Jeden Tag, wenn ich die Zeitung aufschlage, schwappt mir eine solche Welle von Üblem entgegen - korrupte Politiker, gierige Banker, Leute bringen sich gegenseitig um, Kinder werden zu Tode gequält, und dann noch zu allem Überfluss – Madonna und Guy, Paris Hilton.. Ich meine, echt, ich bin auch nicht perfekt aber man fängt an alle Leute anzusehen und zu denken „was macht der zu Hause?“ und „ob dieses Kind wohl geschlagen wird, oder schlimmer...“ – gibt es überhaupt noch „normal“?
Ist Andrea Ypsilanti so übel wie die Zeitungen sie darstellen (natürlich nicht, es gibt wahrlich schlimmeres als politisch zu taktieren).
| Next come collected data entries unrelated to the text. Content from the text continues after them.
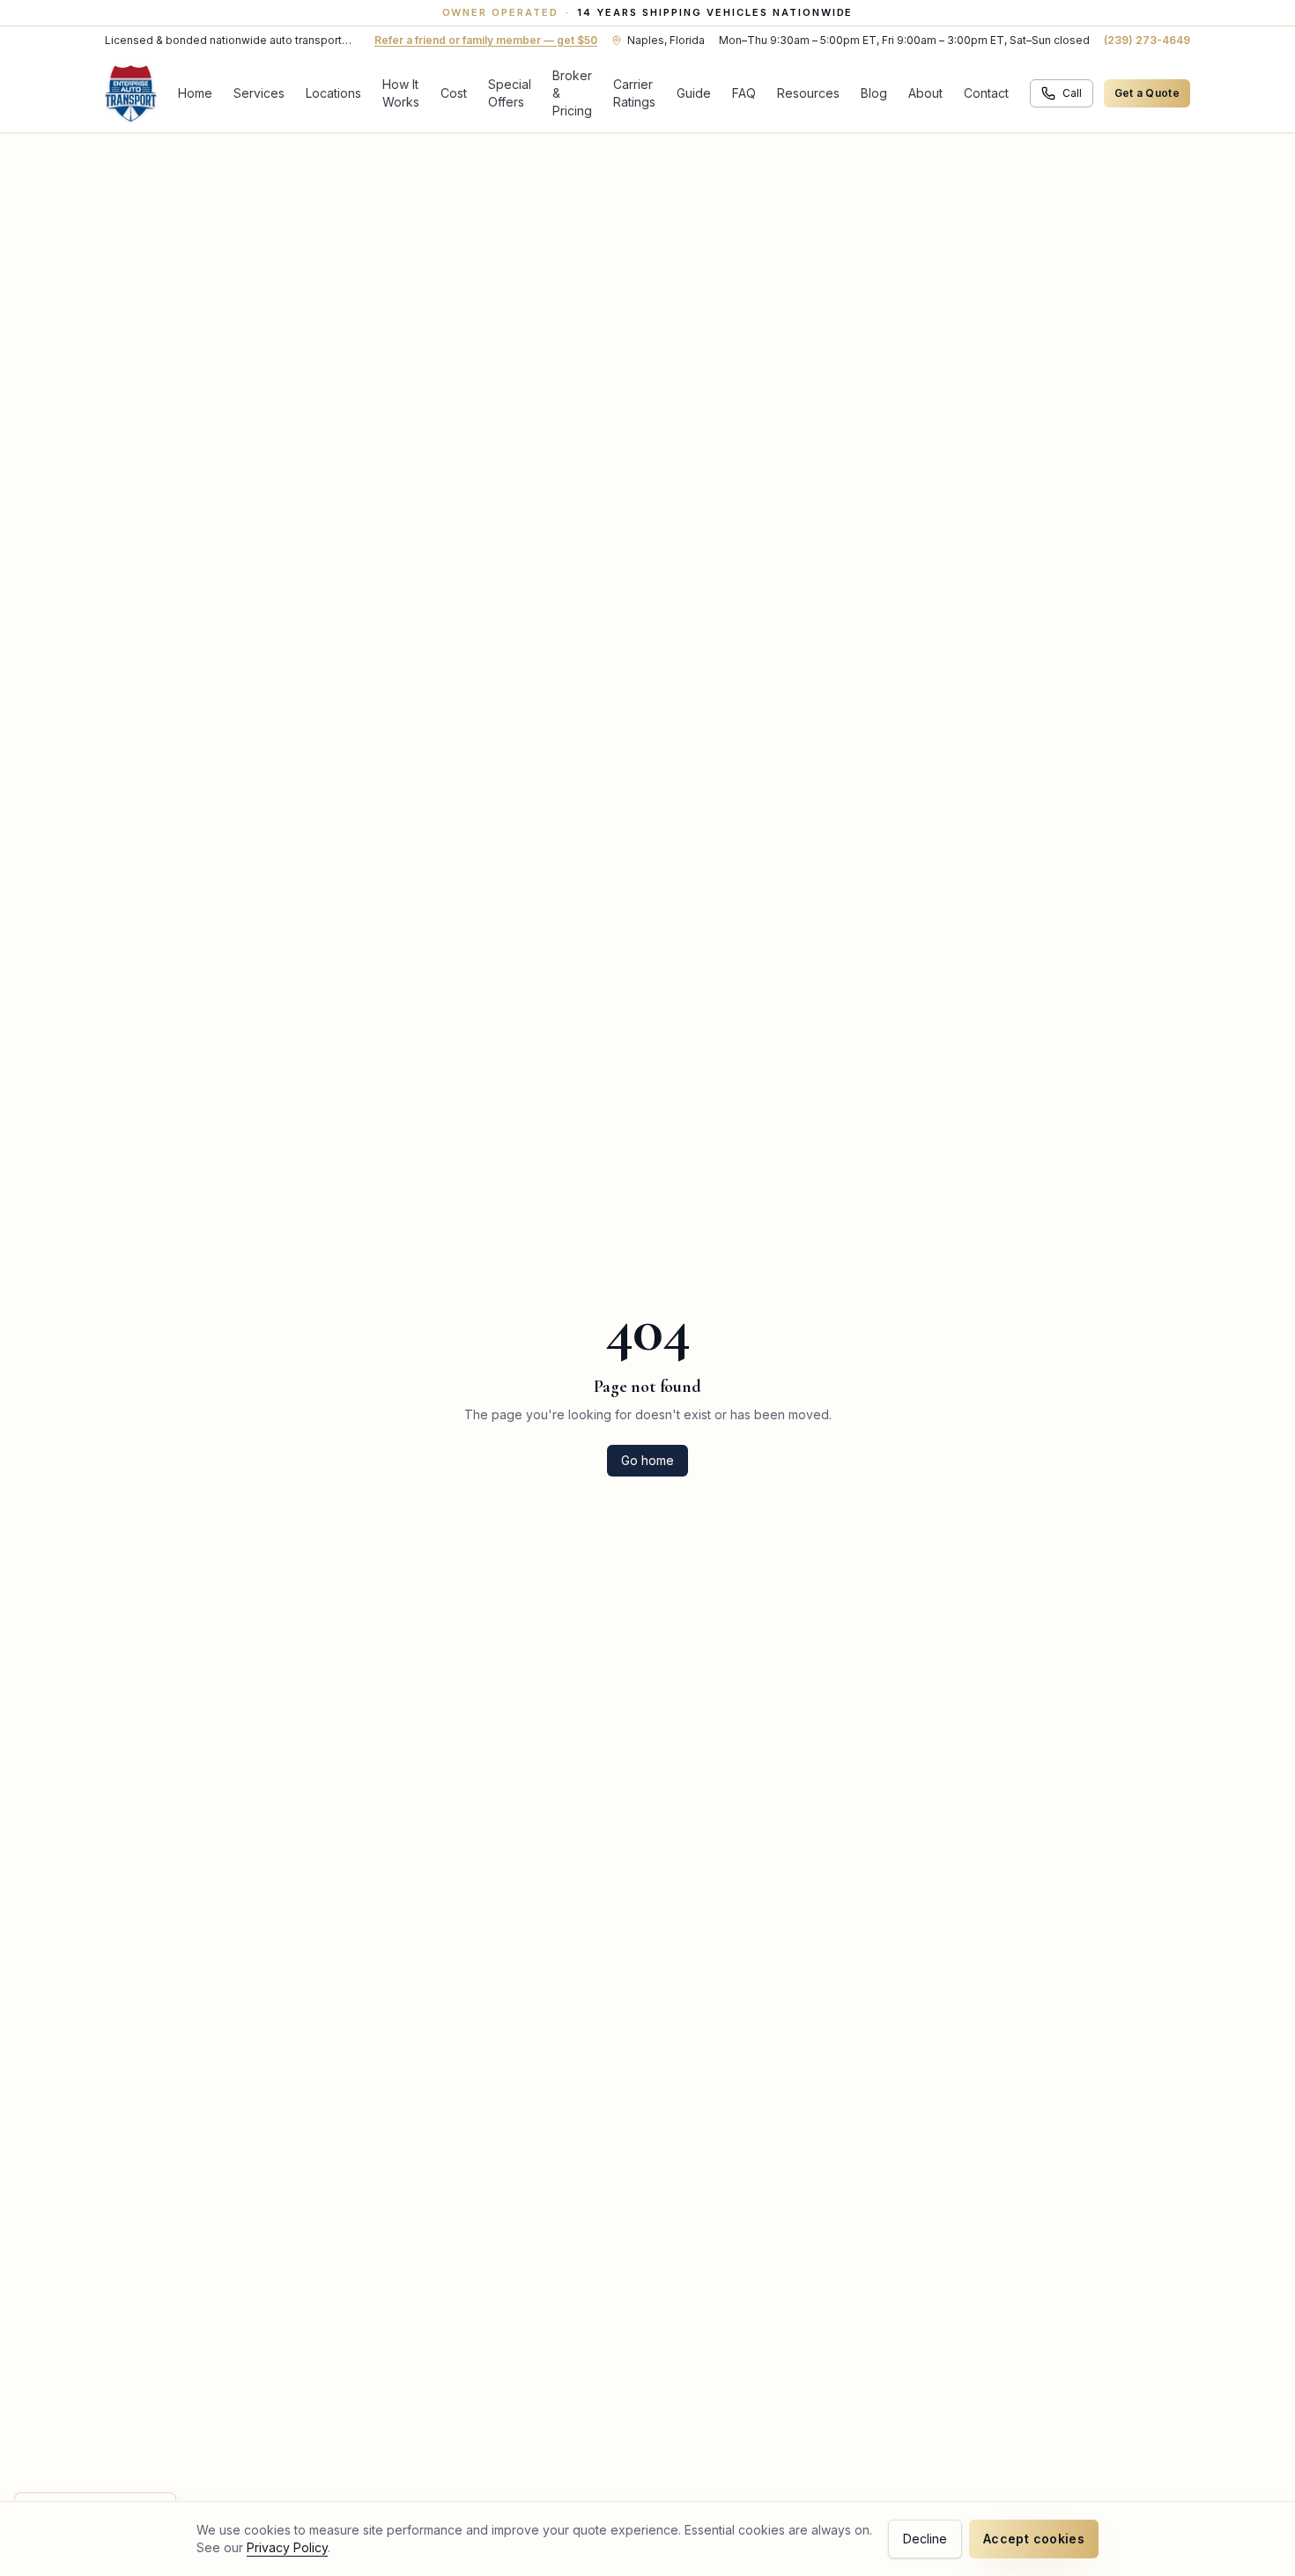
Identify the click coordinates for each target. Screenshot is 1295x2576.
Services (259, 92)
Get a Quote (1147, 93)
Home (195, 92)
Hat Obama überhaupt irgendeine Chance irgendwas zu ändern? Tu ich mir das an, über Banker zu lesen, die sich herablassen, „nur“ noch 600,000 euro im Jahr zu verdienen, währen in Peru auf den Müllhalden ein Kind was zu essen sucht und von Russland bis Sizilien die Mafia tobt?
Ich setze ab jetzt auf die Strategie „Kopf in den Sand“ und schreibe einfach nur noch über tolle Bücher, leckeres Essen und blaue Berge. Auf Englisch und auf deutsch, weil ich ja schließlich wieder halb deutsch bin.

Sunday, 16 November 2008

How about reading?

I read this letter to my newspaper today about the whole hype: "Save the automobile industry! save 1,000s of jobs" etc. and this guy says "why don't we just drive the cars we have, we all work less, okay, we have less money, but we have more time to read."
It's hard to say things like that, but they need saying, too.

Once upon a time.....
click on the picture if you want to read it!

Friday, 14 November 2008

Abwarten und Tee trinken

This is one of the German sayings I like very much: wait and drink tea -what could be better? Coffee, maybe. Actually, it's a bit English, since tea is the panacea for everything in England.
Unforgettable: when our house in London burned down in 1979, we were standing outside watching, incredulous. Our neighbours were outside with tray full of mugs of tea (lots of sugar in there, dear!) before the fire brigade.
November - time for a cup of tea.

Sunday, 9 November 2008

the little things in life


Today, I read a book by Christa Moog about Katherine Mansfield that I admired, "Aus tausend grünen Spiegeln". I was jealous of the way she was able to intertwine her life as a woman who left her country with that of her subject, who left New Zealand to live in London and Paris and the South of France, like a rolling stone. She just describes where she is, where she "meets" KM, how she sees the things that KM saw, she quotes passages from her stories and then just puts her own story beside them. Is it possible to learn to write like this? It is a sort of fictional but also chronicle style, full of sensuous images of bursting plums and the feel of Paris streets, of the busy kitchen of a London biographer (this must be Claire Tomalin who also wrote a biography of KM), and of the warm sun on rusty farm machinery in Thuringen...It was kind of hard to read but also like watching a film, one of those films that was spawned by "the French Lieutenant's Woman" where the past becomes the present and the present re-lives the past. Just to take so much time over one author, one story, one thing. Engrossing, diverting, inspiring, escapist...annoying!